+++ Trecho da fonte +++

Para o egoísta de Esquerda, Aécio ou Dilma, tanto faz, é tudo igual. Reconhece que as forças políticas representadas por Dilma são um pouco melhor, mas não o suficiente para contribuir com o seu voto, solidariamente, para que tantos brasileiros que deixaram a pobreza para lá não retornem tão brevemente. O egoísta de Esquerda, no seu egocentrismo, não consegue ser solidário com milhões que hoje, apesar dos pesares, podem esboçar um sorriso por ter conquistado mais dignidade.

O egoísta de Esquerda, tão politizado, estranhamente pouco se importa se haverá um governo com uma política externa mais solidária com a América Latina e países menos desenvolvidos ou outro mais atrelado com os Estados Unidos e às forças mais reacionárias do capital internacional. Para o egoísta de Esquerda, as suas convicções ideológicas são mais importantes do que as esperanças de milhões de brasileiros. Pouco interessa ao egoísta de Esquerda o quanto foi duro e difícil conseguir o pouco – que para quem nunca tinha nada representa muito – de avanço na sociedade brasileira. Porque, afinal, para os egoístas de Esquerda e de Direita, não importa o quanto a realidade concreta tenha mudado para a imensa maioria do povo brasileiro. Ambos, por razões opostas, estarão juntos para ajudar a derrotar o que foi tão difícil de conquistar. Mesmo com todos os erros, mesmo com todos os desacertos.

+++

▸ Tarefa proposta
Devolva, sem alterar nada, tudo o que vai desde "Para o egoísta de Esquerda, Aécio" até "conquistado mais dignidade." no trecho sobre o egoísta de Esquerda.

+++ Material coletado +++

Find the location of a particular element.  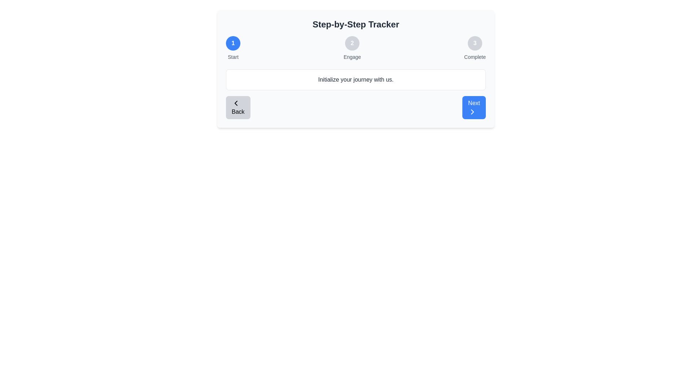

the textual label displaying 'Engage', which is styled in gray color and part of the step tracker layout, positioned below the numbered circular indicator '2' is located at coordinates (352, 57). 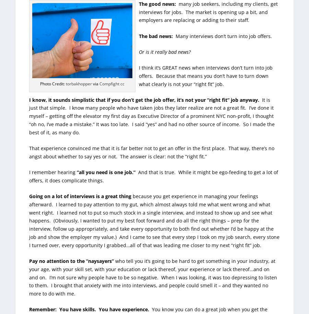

+++

▸ Resposta completa
Para o egoísta de Esquerda, Aécio ou Dilma, tanto faz, é tudo igual. Reconhece que as forças políticas representadas por Dilma são um pouco melhor, mas não o suficiente para contribuir com o seu voto, solidariamente, para que tantos brasileiros que deixaram a pobreza para lá não retornem tão brevemente. O egoísta de Esquerda, no seu egocentrismo, não consegue ser solidário com milhões que hoje, apesar dos pesares, podem esboçar um sorriso por ter conquistado mais dignidade.